The, Oh My Factor. On The Unit, top sargeant has to work with an attractive woman in a foreign country. He says, Oh my, when they meet and he KNOWS he will have sex with her.


06/23/2007

It annoying when someone's ego exceeds their intellect.

If its funny you should like it.

Steven Wright's When the Leaves Blow Away routine: This is an entire comedy ballet in another dimension that I REALLY wanted to be in and I got very close.

07/05/2007

The world is not as sane as I need it to be. I wish I was sane enough for it but am not.

07/07/2007

"If you come to a fork in the road, take it." Unknown


07/12/2007

These days, its tricky to fool everyone but yourself.

07/14/2007

"Our lives shorten by about 1 day every 24 hours.

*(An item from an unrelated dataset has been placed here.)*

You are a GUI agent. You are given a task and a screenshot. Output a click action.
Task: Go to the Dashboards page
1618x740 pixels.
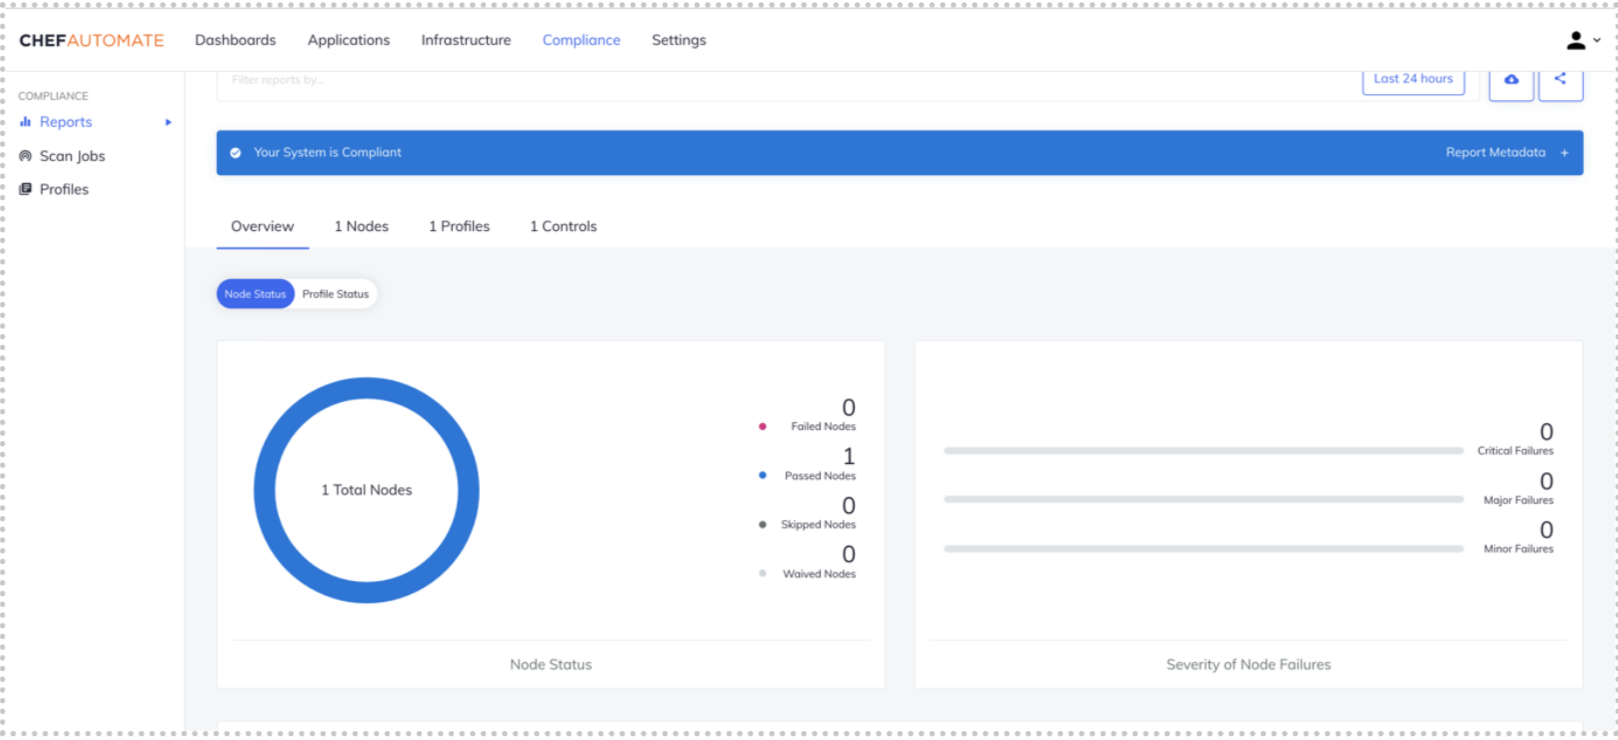click(x=235, y=40)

It was ever so." Penny Clarke

07/17/2007

So many toys, so little money.

07/22/2007

I wonder how much safer cars could be if the design engineers of lift bras for A and B cups went into car suspension?

07/23/2007

Drinking jello shots is not a game but you will lose.


07/26/2007

I'm making a list, checking it twice, gonna find out who's naughty or nice. Heh, heh, heh, motherfuckers. Guess who's houses Santa is visiting this year?

07/27/2007

Just as I suspected, horseshit directly from a horse.


07/28/2007

"My earrings are killing me and I'm in a really bad mood." From the movie Desparate Hours.

07/30/2007

A night in New Orleans was worth a week at any other city.